Unilateral versus Bilateral Groin Puncture for Atrial Fibrillation Ablation: Multi-Center Prospective Randomized Study

Affiliations
  • 1Department of Cardiology, Yonsei University Health System, Seoul, Korea. hnpak@yuhs.ac
  • 2Department of Cardiology, Hallym University Kangnam Sacred Heart Hospital, Seoul, Korea.
  • 3Department of Cardiology, Korea University Cardiovascular Center, Seoul, Korea.
  • 4Department of Cardiology, Asan Medical Center, Ulsan University, Seoul, Korea.

Abstract

PURPOSE
Catheter ablation for atrial fibrillation (AF) requires heavy anticoagulation and uncomfortable post-procedural hemostasis. We compared patient satisfaction with and the safety of unilateral groin (UG) puncture-single trans-septal (ST) ablation with conventional bilateral groin (BG) puncture-double trans-septal (DT) ablation in paroxysmal AF patients.
MATERIALS AND METHODS
We enrolled 222 patients with paroxysmal AF (59.4±10.7 years old) who were randomized in a 2:1 manner into UG-ST ablation (n=148) and BG-DT ablation (n=74) groups. If circumferential pulmonary vein isolation could not be achieved after three attempts of touch-up ablation in the UG-ST group, the patient was crossed over to BG-DT by performing a left groin puncture.
RESULTS
Ten patients in the UG-ST group (6.8%) required crossover to the BG-DT approach. There were no significant differences in procedure time (p=0.144) and major complications rate (p>0.999) between the UG-ST and BG-DT groups. Access site pain (p=0.014), back pain (p=0.023), and total pain (p=0.015) scores were significantly lower for the UG-ST than BG-DT group as assessed by the Visual Analog Scale. Over 20.2±8.7 months of follow up, there was no difference in AF recurrence free-survival rates between the two groups (Log rank, p=0.984).
CONCLUSION
UG-ST AF ablation is feasible and safe, and was found to significantly reduce post-procedural hemostasis-related discomfort, compared to the conventional DT approach, in patients with paroxysmal AF.

Keyword

Atrial fibrillation; catheter ablation; groin; puncture

MeSH Terms

Atrial Fibrillation*
Back Pain
Catheter Ablation
Follow-Up Studies
Groin*
Hemostasis
Humans
Patient Satisfaction
Prospective Studies*
Pulmonary Veins
Punctures*
Recurrence
Visual Analog Scale

Figure

  • Fig. 1 Flow diagram of study population enrollment. UG-ST, unilateral groin puncture-single trans-septal; BG-DT, bilateral groin puncture-double trans-septal.
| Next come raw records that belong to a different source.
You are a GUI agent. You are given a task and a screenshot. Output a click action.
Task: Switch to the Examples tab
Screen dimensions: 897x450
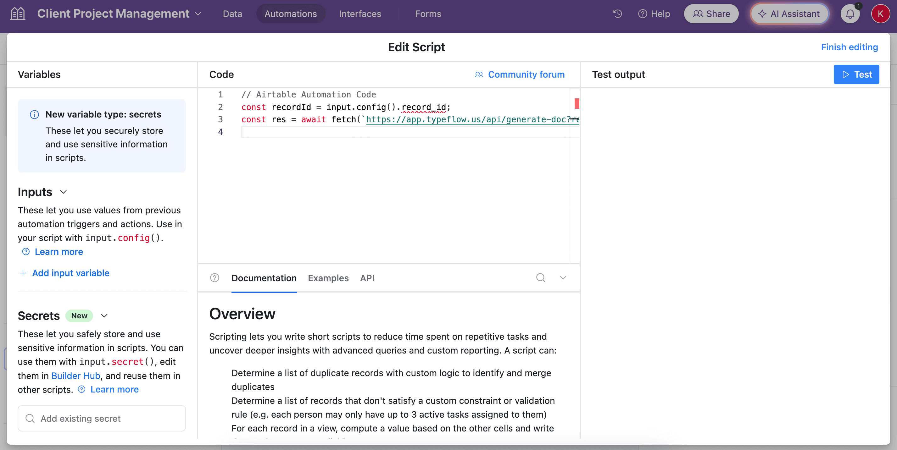click(x=328, y=278)
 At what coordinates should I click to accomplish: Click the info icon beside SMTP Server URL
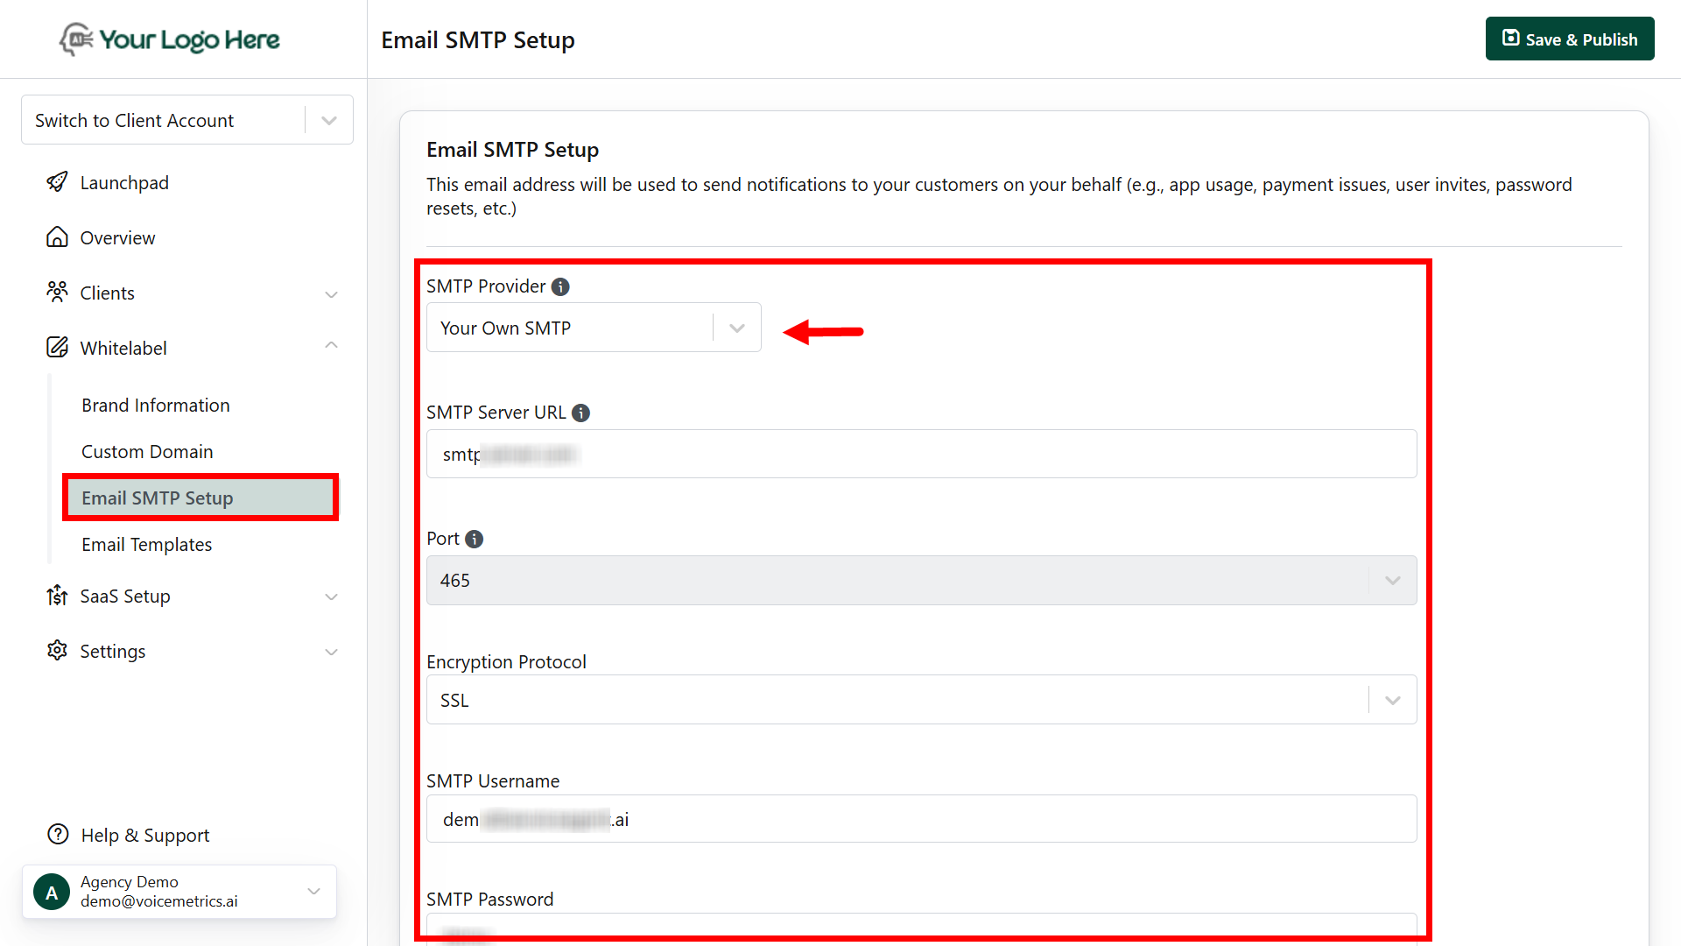pyautogui.click(x=580, y=413)
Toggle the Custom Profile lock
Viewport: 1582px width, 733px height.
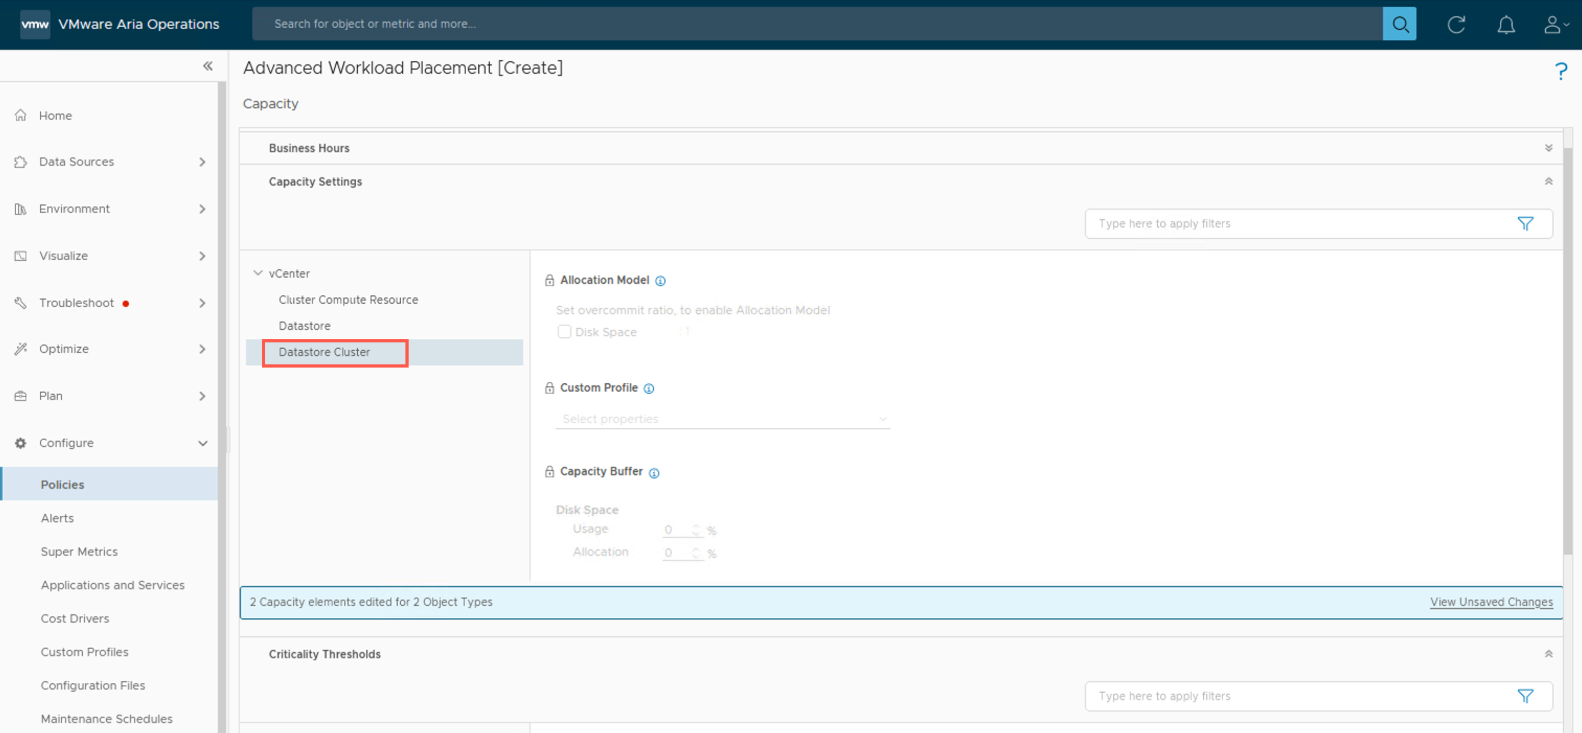(x=549, y=388)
  • Fig. 2 Representative images of conventional bilateral groin puncture-double trans-septal ablation (BG-DT) (A) and unilateral groin puncture-single trans-septal ablation (UG-ST) (B) strategies. If there was a remnant PV potential after anatomical and local potential guided CPVI in the UG-ST group, we mapped and marked the potential PV conduction site on a three-dimensional electroanatomical map and added tough-up ablation after an additional exchange of ablation and mapping catheters (C). CPVI, circumferential pulmonary vein isolation; PV, pulmonary vein; RA, right atrium; RV, right ventricle; CS, coronary sinus; LAO, left anterior oblique.

  • Fig. 3 Comparison of questionnaire results for post-procedural discomfort during hemostasis between the two groups. (A) Each component of quality of life was measured using a 0–10 VAS. (B) Total score of VAS results. UG-ST, unilateral groin puncture-single trans-septal; BG-DT, bilateral groin puncture-double trans-septal; VAS, visual analog scale.
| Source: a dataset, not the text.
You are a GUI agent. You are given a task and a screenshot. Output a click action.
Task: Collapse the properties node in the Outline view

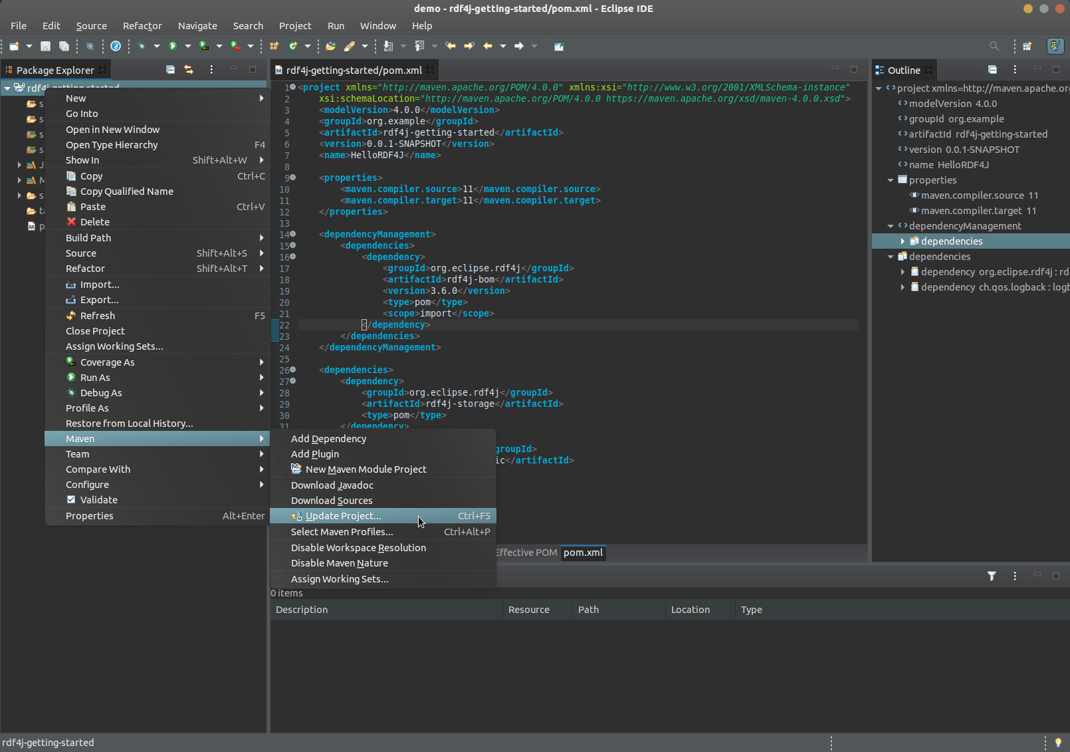point(891,180)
  • Fig. 4 Kaplan-Meier analysis of AF recurrence-free survival (A) and AF recurrence-free survival off-AAD (B) after catheter ablation between the two groups. AF, atrial fibrillation; AAD, anti-arrhythmic drug; UG-ST, unilateral groin puncture-single trans-septal; BG-DT, bilateral groin puncture-double trans-septal.